<<<<

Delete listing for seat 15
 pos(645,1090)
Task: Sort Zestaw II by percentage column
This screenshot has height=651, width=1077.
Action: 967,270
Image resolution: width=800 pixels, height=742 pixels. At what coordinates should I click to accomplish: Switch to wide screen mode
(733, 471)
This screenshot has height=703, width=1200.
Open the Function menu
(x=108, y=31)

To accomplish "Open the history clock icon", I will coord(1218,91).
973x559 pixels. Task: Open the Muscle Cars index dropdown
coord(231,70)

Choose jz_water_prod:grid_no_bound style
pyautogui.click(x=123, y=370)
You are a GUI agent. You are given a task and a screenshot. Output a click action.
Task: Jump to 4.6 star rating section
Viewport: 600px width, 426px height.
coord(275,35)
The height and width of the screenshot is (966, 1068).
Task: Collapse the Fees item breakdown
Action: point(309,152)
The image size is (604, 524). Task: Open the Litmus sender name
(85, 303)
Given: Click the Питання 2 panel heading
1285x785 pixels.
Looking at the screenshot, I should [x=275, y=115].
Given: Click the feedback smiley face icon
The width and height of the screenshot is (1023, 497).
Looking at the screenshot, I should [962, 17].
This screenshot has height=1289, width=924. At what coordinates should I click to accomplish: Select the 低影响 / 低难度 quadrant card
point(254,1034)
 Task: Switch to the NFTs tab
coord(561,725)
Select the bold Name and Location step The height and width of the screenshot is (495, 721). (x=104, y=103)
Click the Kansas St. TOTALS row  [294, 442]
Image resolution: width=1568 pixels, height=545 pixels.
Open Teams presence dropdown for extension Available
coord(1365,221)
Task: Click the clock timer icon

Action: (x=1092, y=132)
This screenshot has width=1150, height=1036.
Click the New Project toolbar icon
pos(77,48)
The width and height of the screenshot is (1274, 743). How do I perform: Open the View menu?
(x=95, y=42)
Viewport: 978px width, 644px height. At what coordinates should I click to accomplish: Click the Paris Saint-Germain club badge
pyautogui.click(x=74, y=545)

>>>>

- **TASK REQUIREMENTS**
Every entry should be given again exactly as written.

- **SOLVED EXERCISE**
Delete listing for seat 15
 pos(645,1090)
Task: Sort Zestaw II by percentage column
This screenshot has height=651, width=1077.
Action: 967,270
Image resolution: width=800 pixels, height=742 pixels. At what coordinates should I click to accomplish: Switch to wide screen mode
(733, 471)
This screenshot has height=703, width=1200.
Open the Function menu
(x=108, y=31)

To accomplish "Open the history clock icon", I will coord(1218,91).
973x559 pixels. Task: Open the Muscle Cars index dropdown
coord(231,70)

Choose jz_water_prod:grid_no_bound style
pyautogui.click(x=123, y=370)
You are a GUI agent. You are given a task and a screenshot. Output a click action.
Task: Jump to 4.6 star rating section
Viewport: 600px width, 426px height.
coord(275,35)
The height and width of the screenshot is (966, 1068).
Task: Collapse the Fees item breakdown
Action: point(309,152)
The image size is (604, 524). Task: Open the Litmus sender name
(85, 303)
Given: Click the Питання 2 panel heading
1285x785 pixels.
Looking at the screenshot, I should [x=275, y=115].
Given: Click the feedback smiley face icon
The width and height of the screenshot is (1023, 497).
Looking at the screenshot, I should [962, 17].
This screenshot has height=1289, width=924. At what coordinates should I click to accomplish: Select the 低影响 / 低难度 quadrant card
point(254,1034)
 Task: Switch to the NFTs tab
coord(561,725)
Select the bold Name and Location step The height and width of the screenshot is (495, 721). (x=104, y=103)
Click the Kansas St. TOTALS row  [294, 442]
Image resolution: width=1568 pixels, height=545 pixels.
Open Teams presence dropdown for extension Available
coord(1365,221)
Task: Click the clock timer icon

Action: (x=1092, y=132)
This screenshot has width=1150, height=1036.
Click the New Project toolbar icon
pos(77,48)
The width and height of the screenshot is (1274, 743). How do I perform: Open the View menu?
(x=95, y=42)
Viewport: 978px width, 644px height. At what coordinates should I click to accomplish: Click the Paris Saint-Germain club badge
pyautogui.click(x=74, y=545)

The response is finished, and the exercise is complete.